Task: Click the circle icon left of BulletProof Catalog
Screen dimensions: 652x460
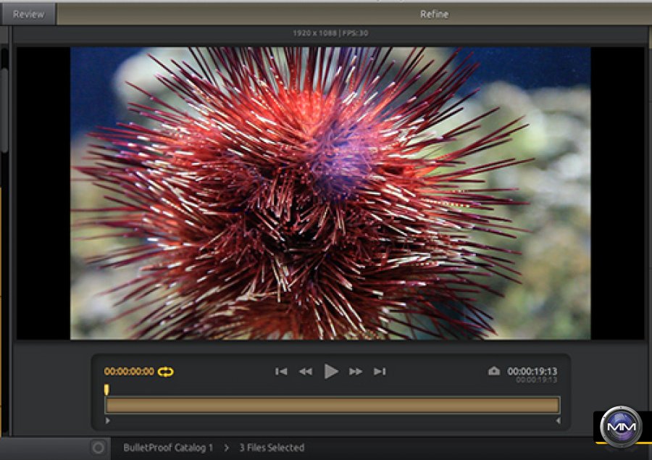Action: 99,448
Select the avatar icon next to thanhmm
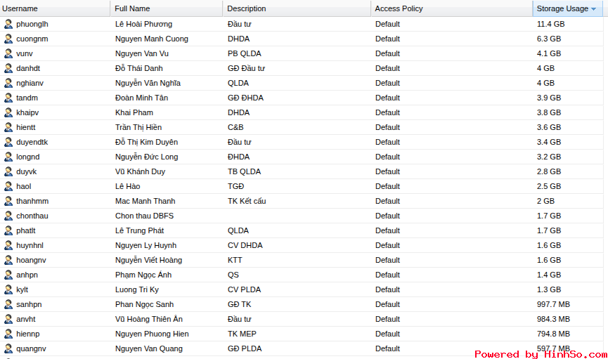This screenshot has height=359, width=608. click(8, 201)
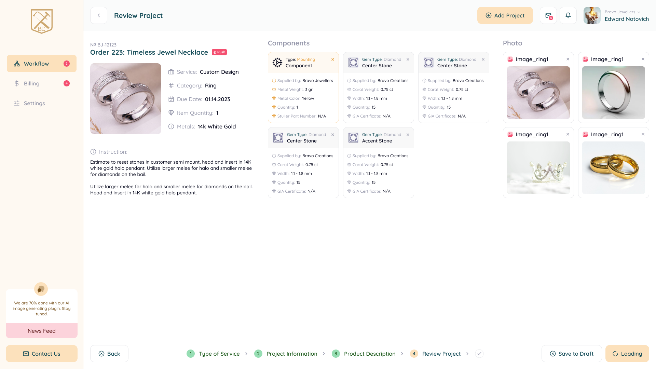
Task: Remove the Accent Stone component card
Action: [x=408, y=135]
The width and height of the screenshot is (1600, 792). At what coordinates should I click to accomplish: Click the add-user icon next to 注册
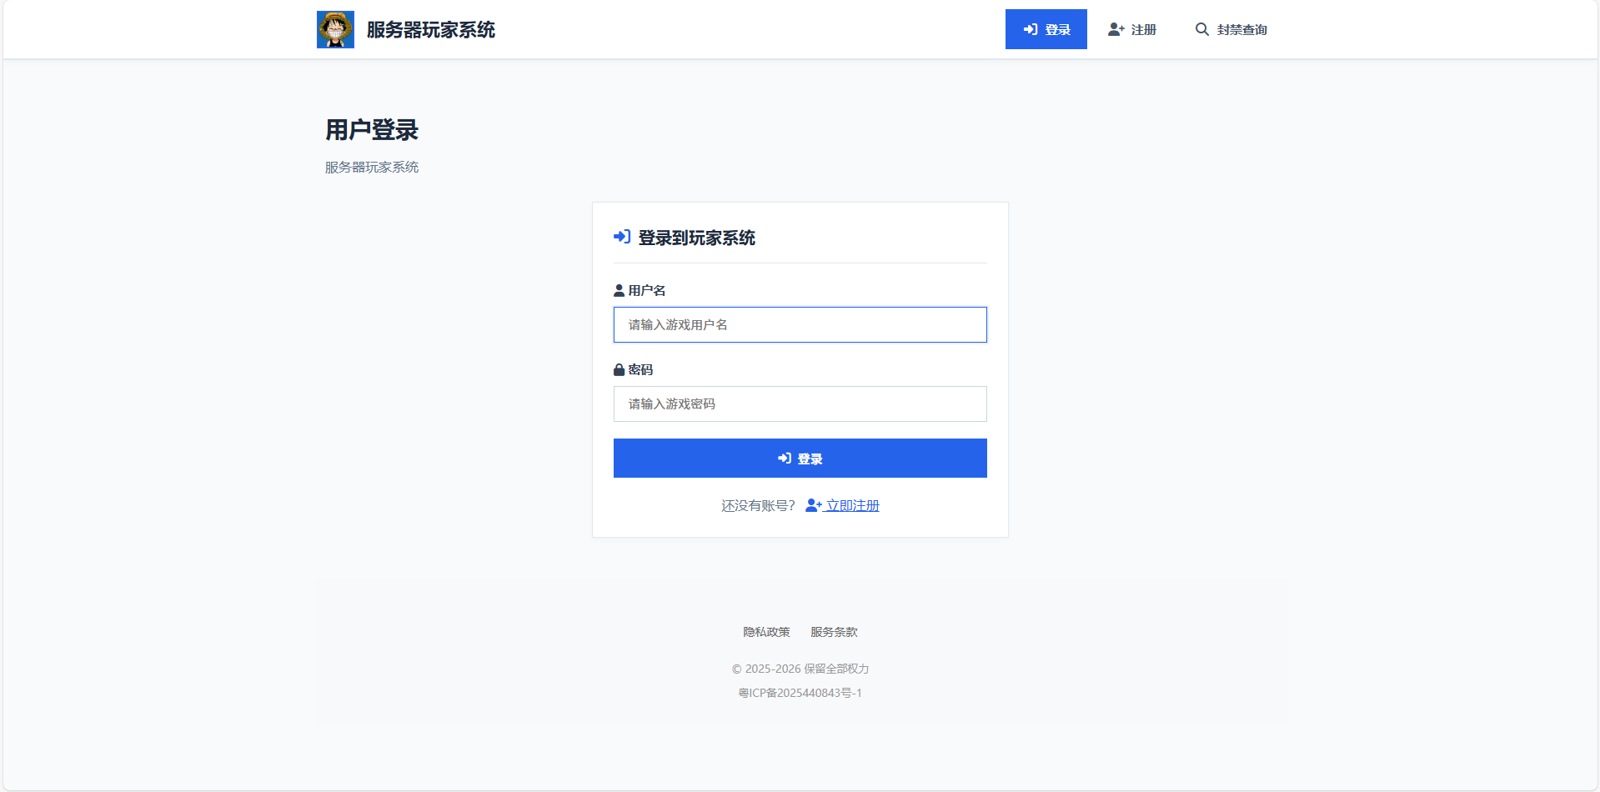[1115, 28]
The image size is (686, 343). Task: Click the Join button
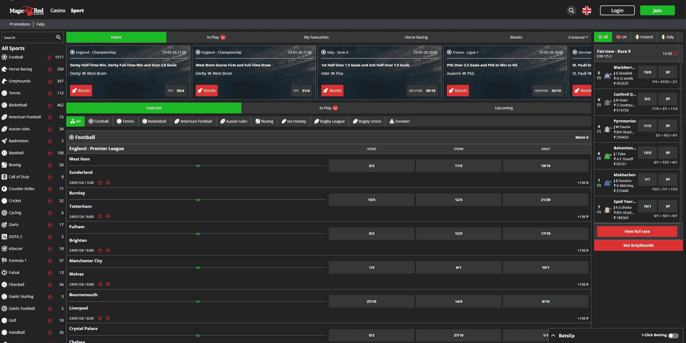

▬▬▬▬▬▬

The problem: Please rewrite every one of the records with "icon" swapped for "symbol" wherever it occurs, leaving all else unchanged, and omit the pictures.

Solution for this task:
Task: Click the circle symbol left of BulletProof Catalog
Screen dimensions: 652x460
Action: 99,448
Select the avatar symbol next to thanhmm
This screenshot has height=359, width=608. click(8, 201)
Task: Remove the Accent Stone component card
Action: [x=408, y=135]
The width and height of the screenshot is (1600, 792). At what coordinates should I click to accomplish: Click the add-user symbol next to 注册
[1115, 28]
The image size is (686, 343). Task: Click the Join button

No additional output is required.